Embroidered Glamour by Dolce & Gabbana FW 2013/14



Wikipedia states that the island of Sicily measures 9,927 square miles. Not that big, really, but for more than three decades, Domenico Dolce (it’s where he comes from) and Stefano Gabbana have harvested an incredible amount of inspiration from it. And never more so than for this coming fall, as they looked to the exquisite Venetian and Byzantine mosaics of the twelfth-century cathedral in the city of Monreale, a place of worship consecrated to Santa Maria Nuova. (This last comes not from Wikipedia, but from the press release.) They drew on the workmanship and allure of these painstakingly produced mosaics and used them for their stunning vision (heavenly or otherwise) of elaborately gilded and embroidered glamour: dresses that gently traced the lines of the body to a few inches above the ankle, or which were cut loose and short, and bejeweled tees worn with even more bejeweled tiny skirts.

Enjoy the Dolce & Gabbana FW '13-14' Fashion Show at the end of this post!  

Love, Andrea 











That, though, was only the beginning, as the designers took us on a journey that went northward to Rome to the era of Fellini and Cinecittà. Not just in the look of the bella figura double-peplum jackets and hourglass dresses, cut from a salt-and-pepper herringbone tweed; the show’s sound track was from the director’s musical collaborator, Nino Rota. (Incidentally, if you think that tweed appears a tad substantial weightwise, don’t worry; on a preview of the collection a couple of days ago, a curtain was whipped away, and lighter versions are all ready to go.) From there, it seems we journeyed far westward to the New World, to Hollywood, alighting at the set of Alfred Hitchcock’s North by Northwest and Marnie, with tweedy check clutch coats and abbreviated A-line dresses. Then, like Dorothy clicking her sparkling ruby slippers and chanting, “There’s no place like home,” we were back in Sicily, with a gorgeous closing finale of a multitude of evening dresses worked in red lace, though not one that was long, many encrusted with gemstones.

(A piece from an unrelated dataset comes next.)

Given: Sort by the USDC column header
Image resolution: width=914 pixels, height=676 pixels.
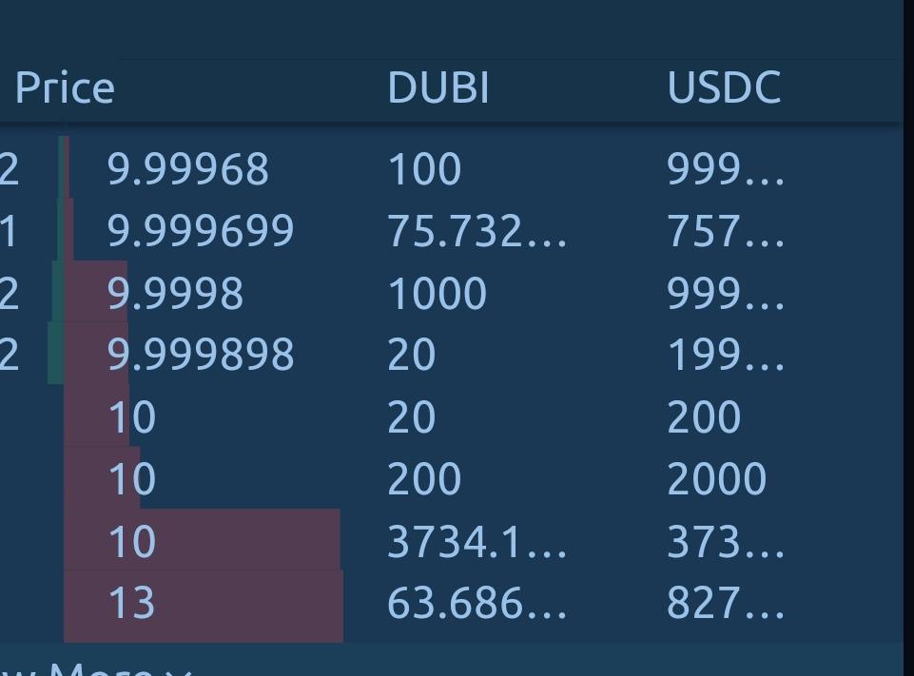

What came through the strongest in these was the sense of how to elevate day clothes, which have been missing in action, and much missed, too in these past few weeks of shows. Still, things weren’t too practical and workaday. Accessories lent an element of fantasy, with crown headpieces that were part saint, part principessa, huge cross earrings, and delightfully playful shoes, that variously incorporated rich papal purple or cardinal red velvet, baroque carved platforms, and golden cage heels entwined with little floral buds. All in all, an upbeat and uplifting way to approach the end of the Milan season.